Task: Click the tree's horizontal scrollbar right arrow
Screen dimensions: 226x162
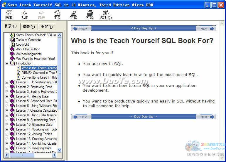Action: 54,155
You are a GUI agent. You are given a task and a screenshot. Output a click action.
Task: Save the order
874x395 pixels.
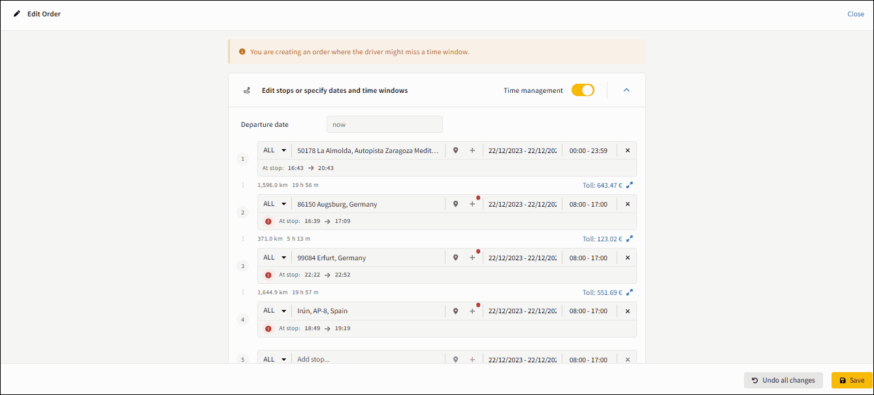click(x=852, y=380)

WHAT YOU NEED TO DO: Leaving the pictures out, give back each line above exactly.

ANSWER BOX:
Task: Click the tree's horizontal scrollbar right arrow
Screen dimensions: 226x162
Action: 54,155
You are a GUI agent. You are given a task and a screenshot. Output a click action.
Task: Save the order
874x395 pixels.
click(x=852, y=380)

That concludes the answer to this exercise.